7. The method for calculating the confluence of stem cell images based on U-Net network according to claim 6, characterized in that, The generation of the binary convergence mask image in step S5 includes: The enhanced decoded feature map is mapped to a probability map through an activation function. The probability value of each pixel in the probability map is compared with a preset threshold. When the probability value is greater than or equal to the preset threshold, it is determined to be a stem cell region and assigned a first pixel value. Otherwise, it is determined to be a background region and assigned a second pixel value, thus obtaining a binary convergence mask image.

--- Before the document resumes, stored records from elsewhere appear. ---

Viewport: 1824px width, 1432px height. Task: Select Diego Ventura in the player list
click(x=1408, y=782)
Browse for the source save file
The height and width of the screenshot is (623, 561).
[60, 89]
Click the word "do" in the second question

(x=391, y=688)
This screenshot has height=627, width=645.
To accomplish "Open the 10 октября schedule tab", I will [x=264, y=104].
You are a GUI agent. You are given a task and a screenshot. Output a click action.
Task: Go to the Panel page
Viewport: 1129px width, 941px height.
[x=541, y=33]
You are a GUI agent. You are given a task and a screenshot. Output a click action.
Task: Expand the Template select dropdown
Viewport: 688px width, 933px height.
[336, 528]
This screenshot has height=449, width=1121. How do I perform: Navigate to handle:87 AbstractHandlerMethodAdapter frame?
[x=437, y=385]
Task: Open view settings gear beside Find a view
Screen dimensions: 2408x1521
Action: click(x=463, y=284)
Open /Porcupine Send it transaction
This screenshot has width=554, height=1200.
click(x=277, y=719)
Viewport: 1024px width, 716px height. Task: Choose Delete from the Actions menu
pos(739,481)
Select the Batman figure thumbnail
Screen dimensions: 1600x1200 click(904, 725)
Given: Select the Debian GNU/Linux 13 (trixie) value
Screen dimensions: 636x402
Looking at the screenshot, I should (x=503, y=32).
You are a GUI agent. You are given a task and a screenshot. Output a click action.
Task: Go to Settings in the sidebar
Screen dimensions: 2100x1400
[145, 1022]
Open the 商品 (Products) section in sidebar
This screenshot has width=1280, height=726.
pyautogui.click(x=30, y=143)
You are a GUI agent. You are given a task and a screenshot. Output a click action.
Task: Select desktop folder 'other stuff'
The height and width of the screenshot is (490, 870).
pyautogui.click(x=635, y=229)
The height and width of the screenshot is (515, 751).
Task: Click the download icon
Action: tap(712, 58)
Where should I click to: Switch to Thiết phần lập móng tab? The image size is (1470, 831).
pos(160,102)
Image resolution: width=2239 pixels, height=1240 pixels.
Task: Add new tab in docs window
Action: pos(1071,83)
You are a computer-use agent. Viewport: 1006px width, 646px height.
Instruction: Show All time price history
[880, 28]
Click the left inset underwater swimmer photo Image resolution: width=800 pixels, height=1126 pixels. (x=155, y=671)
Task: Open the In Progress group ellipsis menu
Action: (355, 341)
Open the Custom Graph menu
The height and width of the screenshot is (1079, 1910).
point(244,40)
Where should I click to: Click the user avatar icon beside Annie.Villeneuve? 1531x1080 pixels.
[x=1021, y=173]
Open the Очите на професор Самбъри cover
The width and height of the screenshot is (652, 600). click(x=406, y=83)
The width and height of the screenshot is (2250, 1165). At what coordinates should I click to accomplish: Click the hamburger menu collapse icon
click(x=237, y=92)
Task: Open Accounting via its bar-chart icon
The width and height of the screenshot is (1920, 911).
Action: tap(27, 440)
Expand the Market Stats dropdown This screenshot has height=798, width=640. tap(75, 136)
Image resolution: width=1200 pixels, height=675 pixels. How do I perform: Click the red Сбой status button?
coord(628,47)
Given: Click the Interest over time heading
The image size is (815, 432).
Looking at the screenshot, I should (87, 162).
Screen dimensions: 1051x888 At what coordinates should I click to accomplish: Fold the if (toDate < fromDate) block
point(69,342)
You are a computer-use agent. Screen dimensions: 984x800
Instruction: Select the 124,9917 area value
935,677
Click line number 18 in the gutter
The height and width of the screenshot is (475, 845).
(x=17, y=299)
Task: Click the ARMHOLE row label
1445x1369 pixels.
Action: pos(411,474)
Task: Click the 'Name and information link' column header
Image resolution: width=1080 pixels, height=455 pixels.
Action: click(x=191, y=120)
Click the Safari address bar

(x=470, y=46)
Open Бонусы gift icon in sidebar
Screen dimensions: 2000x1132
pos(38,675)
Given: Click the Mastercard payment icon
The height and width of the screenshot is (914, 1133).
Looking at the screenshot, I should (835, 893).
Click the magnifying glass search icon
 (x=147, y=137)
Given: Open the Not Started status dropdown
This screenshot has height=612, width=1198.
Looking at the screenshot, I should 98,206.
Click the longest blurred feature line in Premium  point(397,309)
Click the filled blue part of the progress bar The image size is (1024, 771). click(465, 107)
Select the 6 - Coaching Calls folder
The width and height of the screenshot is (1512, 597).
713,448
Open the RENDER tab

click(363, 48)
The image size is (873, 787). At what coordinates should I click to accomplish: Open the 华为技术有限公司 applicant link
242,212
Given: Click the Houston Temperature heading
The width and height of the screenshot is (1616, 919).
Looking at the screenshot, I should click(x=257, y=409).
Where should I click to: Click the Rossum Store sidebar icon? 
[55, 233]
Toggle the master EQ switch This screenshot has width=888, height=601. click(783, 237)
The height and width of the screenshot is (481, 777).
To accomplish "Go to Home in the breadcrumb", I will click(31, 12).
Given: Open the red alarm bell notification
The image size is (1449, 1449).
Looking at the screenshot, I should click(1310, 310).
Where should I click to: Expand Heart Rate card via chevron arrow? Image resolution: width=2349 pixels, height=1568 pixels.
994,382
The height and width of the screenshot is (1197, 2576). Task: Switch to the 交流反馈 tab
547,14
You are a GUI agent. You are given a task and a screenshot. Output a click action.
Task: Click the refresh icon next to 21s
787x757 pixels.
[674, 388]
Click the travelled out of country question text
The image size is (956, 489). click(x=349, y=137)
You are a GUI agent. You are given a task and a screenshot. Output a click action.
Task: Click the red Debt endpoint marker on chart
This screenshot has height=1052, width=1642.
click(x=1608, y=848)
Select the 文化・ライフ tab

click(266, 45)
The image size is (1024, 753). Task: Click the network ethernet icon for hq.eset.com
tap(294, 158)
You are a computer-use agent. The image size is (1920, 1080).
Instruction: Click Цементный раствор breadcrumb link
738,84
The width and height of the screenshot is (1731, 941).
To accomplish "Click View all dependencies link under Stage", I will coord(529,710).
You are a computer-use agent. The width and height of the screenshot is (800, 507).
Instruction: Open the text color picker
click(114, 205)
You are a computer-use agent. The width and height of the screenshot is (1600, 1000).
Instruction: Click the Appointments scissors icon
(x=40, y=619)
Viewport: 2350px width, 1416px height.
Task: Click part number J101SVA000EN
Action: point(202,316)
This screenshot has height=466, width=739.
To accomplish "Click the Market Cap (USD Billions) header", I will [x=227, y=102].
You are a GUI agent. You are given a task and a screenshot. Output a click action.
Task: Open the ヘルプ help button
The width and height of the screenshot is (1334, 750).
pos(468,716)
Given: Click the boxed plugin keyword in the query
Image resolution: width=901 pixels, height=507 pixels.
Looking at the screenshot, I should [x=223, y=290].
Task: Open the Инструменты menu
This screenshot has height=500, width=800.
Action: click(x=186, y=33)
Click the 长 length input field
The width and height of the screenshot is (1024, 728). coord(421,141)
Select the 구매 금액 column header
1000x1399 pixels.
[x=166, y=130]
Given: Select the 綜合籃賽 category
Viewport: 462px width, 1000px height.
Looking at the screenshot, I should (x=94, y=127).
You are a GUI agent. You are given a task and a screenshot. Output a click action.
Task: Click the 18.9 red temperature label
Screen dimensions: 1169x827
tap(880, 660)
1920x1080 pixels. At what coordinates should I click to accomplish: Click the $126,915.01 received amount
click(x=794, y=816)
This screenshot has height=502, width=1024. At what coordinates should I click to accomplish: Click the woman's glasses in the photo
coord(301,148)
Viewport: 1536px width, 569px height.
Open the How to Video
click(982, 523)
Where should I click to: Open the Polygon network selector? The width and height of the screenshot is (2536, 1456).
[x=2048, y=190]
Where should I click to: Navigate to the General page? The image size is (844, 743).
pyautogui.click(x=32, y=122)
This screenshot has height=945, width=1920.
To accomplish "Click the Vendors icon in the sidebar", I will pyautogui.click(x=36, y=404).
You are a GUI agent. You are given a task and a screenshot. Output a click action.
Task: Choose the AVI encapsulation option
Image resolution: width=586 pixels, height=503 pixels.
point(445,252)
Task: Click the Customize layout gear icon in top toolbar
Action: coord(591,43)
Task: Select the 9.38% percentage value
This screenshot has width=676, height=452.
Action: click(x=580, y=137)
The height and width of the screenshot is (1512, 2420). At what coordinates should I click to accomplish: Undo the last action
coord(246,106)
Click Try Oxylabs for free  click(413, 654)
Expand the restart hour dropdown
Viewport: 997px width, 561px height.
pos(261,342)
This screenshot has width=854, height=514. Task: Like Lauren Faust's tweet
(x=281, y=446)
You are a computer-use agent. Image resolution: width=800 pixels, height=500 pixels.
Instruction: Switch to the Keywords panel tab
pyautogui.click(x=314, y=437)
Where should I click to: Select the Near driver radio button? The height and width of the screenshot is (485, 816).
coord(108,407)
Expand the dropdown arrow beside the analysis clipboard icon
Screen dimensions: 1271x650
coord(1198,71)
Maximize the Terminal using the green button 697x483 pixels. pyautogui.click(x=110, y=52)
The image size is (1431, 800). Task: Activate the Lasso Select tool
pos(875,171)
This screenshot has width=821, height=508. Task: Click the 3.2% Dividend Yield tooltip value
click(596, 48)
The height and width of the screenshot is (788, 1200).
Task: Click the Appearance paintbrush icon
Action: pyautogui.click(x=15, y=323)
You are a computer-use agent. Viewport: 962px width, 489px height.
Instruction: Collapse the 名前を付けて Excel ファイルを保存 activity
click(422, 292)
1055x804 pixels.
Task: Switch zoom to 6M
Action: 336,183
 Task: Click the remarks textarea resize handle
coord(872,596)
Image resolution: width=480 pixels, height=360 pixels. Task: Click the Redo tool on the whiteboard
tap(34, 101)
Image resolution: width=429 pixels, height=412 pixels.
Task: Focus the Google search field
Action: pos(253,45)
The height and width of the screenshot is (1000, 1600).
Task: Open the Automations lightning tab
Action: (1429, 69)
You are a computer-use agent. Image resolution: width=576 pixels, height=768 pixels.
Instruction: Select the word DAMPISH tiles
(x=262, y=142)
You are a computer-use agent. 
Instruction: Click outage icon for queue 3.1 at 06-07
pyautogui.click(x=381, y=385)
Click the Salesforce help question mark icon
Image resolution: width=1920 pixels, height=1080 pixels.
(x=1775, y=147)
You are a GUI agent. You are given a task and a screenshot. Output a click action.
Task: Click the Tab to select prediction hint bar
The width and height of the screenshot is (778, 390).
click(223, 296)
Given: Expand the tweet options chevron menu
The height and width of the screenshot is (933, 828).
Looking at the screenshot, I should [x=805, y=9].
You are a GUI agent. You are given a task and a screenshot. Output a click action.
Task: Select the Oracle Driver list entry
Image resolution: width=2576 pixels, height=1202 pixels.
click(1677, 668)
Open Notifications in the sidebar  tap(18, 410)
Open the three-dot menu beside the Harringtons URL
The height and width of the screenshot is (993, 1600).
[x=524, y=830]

8. A stem cell image confluence calculation system based on U-Net network, characterized in that, The steps for performing the stem cell image confluence calculation method based on the U-Net network according to any one of claims 1 to 7 include: The image acquisition and preprocessing module is used to acquire stem cell images and preprocess the stem cell images to obtain preprocessed stem cell images. The network management module is used to construct a stem cell image segmentation network and input the preprocessed stem cell images into the stem cell image segmentation network. The encoding execution module is used to downsample the preprocessed stem cell image, extract initial features, and extract anisotropic features through a strip channel spatial attention structure to obtain an enhanced encoded feature map. The decoding execution module is used to upsample the enhanced encoded feature map through the decoder and perform weighted processing through a striped ternary attention structure to obtain the enhanced decoded feature map. The confluence calculation module is used to generate a binary confluence mask image based on the enhanced decoded feature map, and calculate the pixel ratio of the stem cell region based on the binary confluence mask image to obtain the confluence of the stem cell image.
9. A computer device comprising a memory and a processor, wherein the memory stores a computer program, characterized in that, When the processor executes the computer program, it implements the steps of the stem cell image confluence calculation method based on U-Net network as described in any one of claims 1 to 7.
10. A computer-readable storage medium having a computer program stored thereon, characterized in that, When the computer program is executed by the processor, it implements the steps of the stem cell image confluence calculation method based on U-Net network as described in any one of claims 1 to 7.